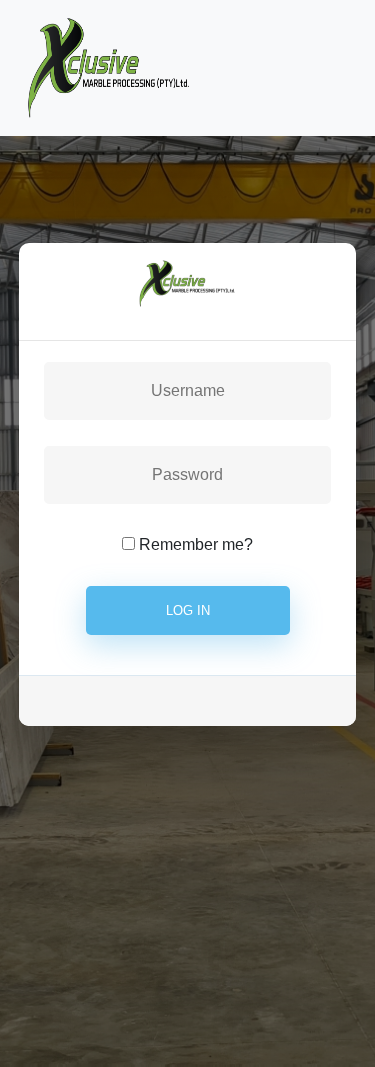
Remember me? (196, 544)
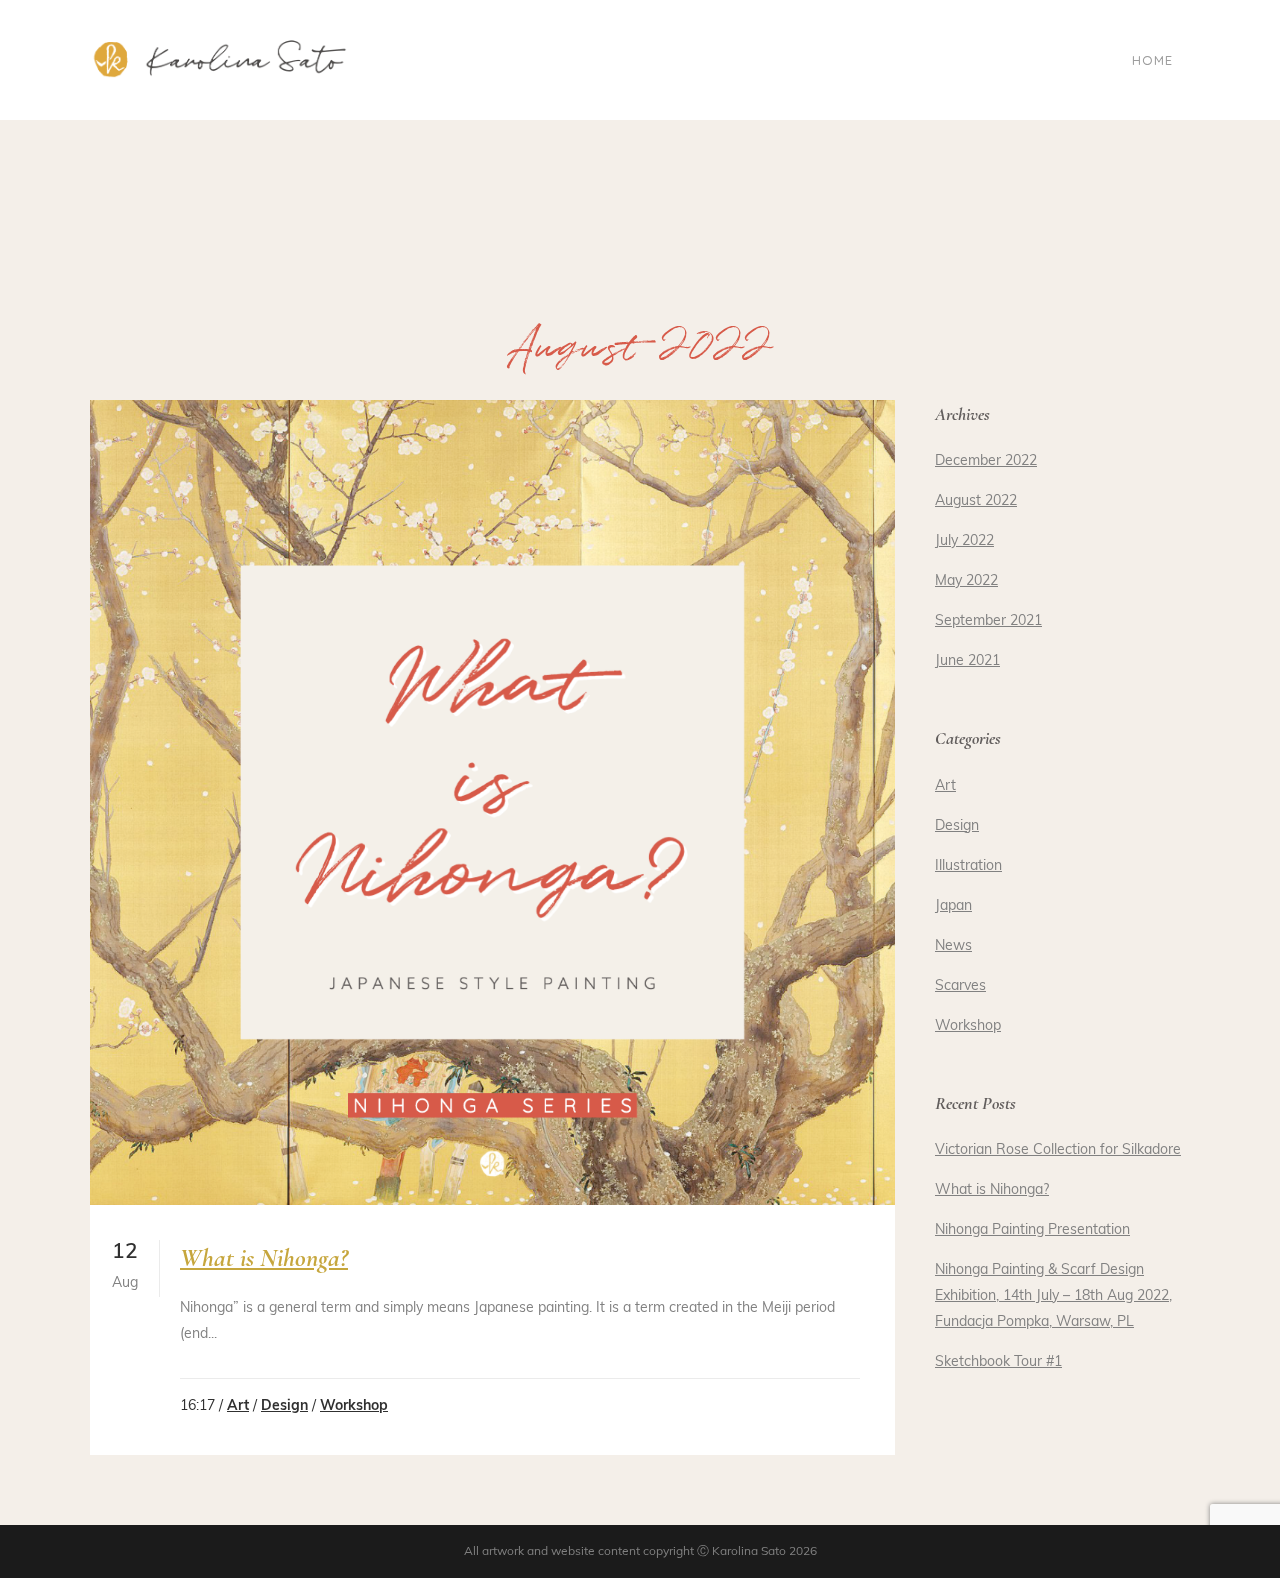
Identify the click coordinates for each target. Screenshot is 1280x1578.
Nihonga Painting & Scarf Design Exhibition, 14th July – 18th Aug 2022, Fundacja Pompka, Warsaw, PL (1053, 1296)
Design (284, 1406)
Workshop (354, 1406)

- [Try it]: Would it be possible to reproduce the material word for word, images omitted?

- [Output for this exercise]:
Remember me? (196, 544)
Identify the click coordinates for each target. Screenshot is 1280x1578.
Nihonga Painting & Scarf Design Exhibition, 14th July – 18th Aug 2022, Fundacja Pompka, Warsaw, PL (1053, 1296)
Design (284, 1406)
Workshop (354, 1406)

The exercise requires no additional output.